**READING TEXT**
The final budget outcome for 2020/21 was an underlying budget deficit of $134.2 billion.

The final budget outcome for 2020/21 was an underlying budget deficit of $134.2 billion. Photo: AAP

Relax.

According to Treasury over the next 40 years the average income of a full-time employee is going to surge from $89,000 today to $164,000 in 2060, and that’s after for adjusting for inflation. In other good news, life expectancy is tipped to rise, and the GDP of the Australian economy is expected to more than double in size.

But despite all the good news heading our way the Treasurer wants you to be afraid. Very afraid.

The front page of The Australian moaned ‘Our bleak future: Births to fall, deficits to stay’.

The Australian Financial Review focused on ‘40 years of deficits’, but what neither paper reported – because the Treasurer Josh Frydenberg didn’t mention it – is that all of the Budget numbers in the so-called Intergenerational Report (IGR) are based on the assumption that we all have a lifetime of big tax cuts heading our way.

Indeed, Treasury is forecasting that even after Scott Morrison’s so called ‘Stage 3 tax cuts’ deliver more than $9000 per year in tax cuts to high-income earners in 2025, there will be further income tax cuts every year between 2035 and 2060. Scary, huh?

You would think that forecasting decades of income tax cuts would be a big, good news story for the Morrison government.

But again – the whole point of the Intergenerational Report is to scare Australians into believing that we need another big dose of ‘reform’ if we are to stop the economy going to hell in a handbasket.

If people thought that the economy and the budget were in good shape, they might start demanding simple things like more funding for health, education and protecting the environment.

And the last thing the Australian Treasurer wants is for the Australian economy to start looking more like the successful Nordic countries.

So, how do you make 40 years of growth and prosperity seem like bad news?

40 years of income tax cuts could be confused for education funding

Spending on education and health is expected to increase as the economy rebounds.

Simple. Bury some dodgy assumptions deep in the economic modelling and hope no one asks any simple questions about them.

The main assumption that drives the ‘looming catastrophe’ story is that spending on health and education is expected to grow, but that revenue from our progressive income tax system is assumed to be capped at an arbitrary, and meaningless, 12.7 per cent of GDP.

Yep, you read that right. Even though the inflation-adjusted average income is expected to rise to $164,000 by 2060, the Intergenerational Report assumes that we won’t get any steady increase in income tax revenue because Treasury assumes future governments will cut income tax rates to ensure their arbitrary cap is never breached.

In justifying this assumption, the report’s authors state “the emphasis of the reports rested on pressures that demographic change was likely to impose on future government spending”. Read that sentence again if you need.

What it says is that because the whole purpose of the Intergenerational Report is to get us to worry about the gradual rise in spending all governments experience, it wouldn’t help to mention that tax revenues tend to rise automatically as well.

One reason that government revenues tend to rise is something called ‘bracket creep’, which simply means that when inflation pushes us into higher tax brackets we pay a bit more tax even though our spending power hasn’t changed.

But get this: The forecasts in the intergenerational report are all adjusted for inflation.

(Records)
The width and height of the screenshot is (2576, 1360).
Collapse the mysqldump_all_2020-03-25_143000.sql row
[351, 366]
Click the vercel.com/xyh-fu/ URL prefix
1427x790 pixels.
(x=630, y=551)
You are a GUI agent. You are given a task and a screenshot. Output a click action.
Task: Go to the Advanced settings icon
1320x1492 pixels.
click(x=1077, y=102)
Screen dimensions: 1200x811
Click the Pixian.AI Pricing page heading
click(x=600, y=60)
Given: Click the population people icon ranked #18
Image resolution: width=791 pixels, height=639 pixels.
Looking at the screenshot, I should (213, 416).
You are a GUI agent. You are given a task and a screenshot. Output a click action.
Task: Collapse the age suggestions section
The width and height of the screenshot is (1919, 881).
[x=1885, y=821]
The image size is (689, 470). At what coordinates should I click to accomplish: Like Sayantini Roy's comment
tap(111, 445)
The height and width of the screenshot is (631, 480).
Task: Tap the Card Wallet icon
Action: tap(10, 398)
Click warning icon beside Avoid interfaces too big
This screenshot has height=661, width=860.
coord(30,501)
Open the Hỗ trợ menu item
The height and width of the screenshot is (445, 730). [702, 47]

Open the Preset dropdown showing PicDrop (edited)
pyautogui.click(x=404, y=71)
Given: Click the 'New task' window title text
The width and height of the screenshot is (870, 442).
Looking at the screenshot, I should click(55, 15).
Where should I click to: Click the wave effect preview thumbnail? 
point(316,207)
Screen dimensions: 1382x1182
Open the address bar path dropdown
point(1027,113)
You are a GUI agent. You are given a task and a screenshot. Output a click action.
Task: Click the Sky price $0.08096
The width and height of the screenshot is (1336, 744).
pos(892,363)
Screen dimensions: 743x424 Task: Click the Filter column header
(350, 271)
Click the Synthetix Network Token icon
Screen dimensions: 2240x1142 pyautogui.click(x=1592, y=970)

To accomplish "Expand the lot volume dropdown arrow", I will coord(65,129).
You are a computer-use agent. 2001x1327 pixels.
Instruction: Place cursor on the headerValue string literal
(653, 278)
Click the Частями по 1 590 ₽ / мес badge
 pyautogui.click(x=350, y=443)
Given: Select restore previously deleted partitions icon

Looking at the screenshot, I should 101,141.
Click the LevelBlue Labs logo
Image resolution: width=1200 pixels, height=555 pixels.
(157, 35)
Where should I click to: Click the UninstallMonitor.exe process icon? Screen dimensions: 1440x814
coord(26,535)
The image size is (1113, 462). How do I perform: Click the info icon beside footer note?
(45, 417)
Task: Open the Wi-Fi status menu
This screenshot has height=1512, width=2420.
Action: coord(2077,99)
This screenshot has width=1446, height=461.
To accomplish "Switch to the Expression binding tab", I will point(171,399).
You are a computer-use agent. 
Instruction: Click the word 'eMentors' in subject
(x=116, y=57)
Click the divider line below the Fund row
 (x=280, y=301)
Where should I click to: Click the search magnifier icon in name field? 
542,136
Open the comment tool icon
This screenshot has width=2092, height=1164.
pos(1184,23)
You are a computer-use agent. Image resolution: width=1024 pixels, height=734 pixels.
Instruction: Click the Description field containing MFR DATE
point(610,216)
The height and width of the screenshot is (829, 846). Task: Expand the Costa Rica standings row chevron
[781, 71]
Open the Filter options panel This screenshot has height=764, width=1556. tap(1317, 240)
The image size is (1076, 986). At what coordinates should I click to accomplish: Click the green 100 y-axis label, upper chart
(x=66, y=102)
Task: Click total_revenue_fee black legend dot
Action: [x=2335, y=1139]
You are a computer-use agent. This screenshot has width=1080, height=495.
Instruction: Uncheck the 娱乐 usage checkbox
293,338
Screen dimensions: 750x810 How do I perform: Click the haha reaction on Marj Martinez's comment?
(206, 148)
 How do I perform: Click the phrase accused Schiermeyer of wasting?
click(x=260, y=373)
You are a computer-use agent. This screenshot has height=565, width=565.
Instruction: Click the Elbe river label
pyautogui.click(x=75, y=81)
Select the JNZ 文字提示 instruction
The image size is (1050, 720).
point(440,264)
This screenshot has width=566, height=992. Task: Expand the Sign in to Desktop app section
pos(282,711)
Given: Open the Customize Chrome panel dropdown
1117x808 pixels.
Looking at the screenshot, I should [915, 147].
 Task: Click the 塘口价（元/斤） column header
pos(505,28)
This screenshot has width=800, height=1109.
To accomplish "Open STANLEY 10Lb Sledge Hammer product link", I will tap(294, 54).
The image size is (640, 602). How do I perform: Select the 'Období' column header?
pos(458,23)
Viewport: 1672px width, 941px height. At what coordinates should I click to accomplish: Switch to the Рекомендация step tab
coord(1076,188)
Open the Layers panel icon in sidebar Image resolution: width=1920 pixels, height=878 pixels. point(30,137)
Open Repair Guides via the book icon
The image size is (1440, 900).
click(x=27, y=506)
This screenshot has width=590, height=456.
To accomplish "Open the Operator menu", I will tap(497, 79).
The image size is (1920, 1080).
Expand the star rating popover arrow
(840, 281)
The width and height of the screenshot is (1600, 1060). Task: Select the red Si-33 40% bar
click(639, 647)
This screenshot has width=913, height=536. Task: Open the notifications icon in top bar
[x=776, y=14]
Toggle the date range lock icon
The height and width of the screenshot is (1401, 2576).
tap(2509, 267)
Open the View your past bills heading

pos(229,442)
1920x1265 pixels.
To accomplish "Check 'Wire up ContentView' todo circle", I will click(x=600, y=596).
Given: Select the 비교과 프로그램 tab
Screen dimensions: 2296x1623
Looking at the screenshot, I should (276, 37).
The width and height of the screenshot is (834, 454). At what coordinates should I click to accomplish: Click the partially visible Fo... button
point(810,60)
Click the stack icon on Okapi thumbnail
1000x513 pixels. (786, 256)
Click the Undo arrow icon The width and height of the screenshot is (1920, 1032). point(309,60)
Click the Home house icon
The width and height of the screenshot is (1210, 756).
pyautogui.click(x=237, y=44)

**INSTRUCTIONS**
1. Answer these questions from the article on the Intergenerational Report:
(a) What average full-time income does Treasury forecast for 2060, after adjusting for inflation?
(b) At what share of GDP does the report assume income tax revenue is capped?
(c) What headline ran on the front page of The Australian?
2. Carry on the article about the Intergenerational Report from its final sentence.
The records have nothing to do with this work.

**TASK RESPONSES**
1.
(a) $164,000
(b) 12.7 per cent of GDP
(c) 'Our bleak future: Births to fall, deficits to stay'

2.
Treasury expects people in 2060 are going to have much higher real incomes and spending power than people today, but Treasury wants to make sure they pay less tax than us in order to protect the arbitrary ‘tax cap’ they have burned deep in their modelling.

Think of it this way. Someone earning $200,000 a year today pays about $61,000 in tax, and by 2060, even after for controlling for inflation, there will be a lot more people earning $200,000 per year.

But according to Treasury, people earning $200,000 per year in 2060 should pay a lot less tax than someone earning that much today. And it’s those future tax cuts for future high-income earners that ‘cause’ all the future deficits that the Treasurer wants us to worry about.

The economists at Treasury clearly have a very strong belief that high-income earners in the future should pay less tax than high-income earners do today and, of course, they are entitled to their personal preferences.

But despite the fact that Treasury has made this assumption in all five of its Intergenerational reports, it is important to highlight that there is nothing in economic theory – not a word – that suggests that it is ‘efficient’, ‘fair’ or in any way ‘necessary’ to ensure that the amount of tax collected from high-income earners doesn’t rise when the number of high-income earners rise.

Australia is already one of the richest countries in the world and our Treasury expects our national income to more than double by 2060.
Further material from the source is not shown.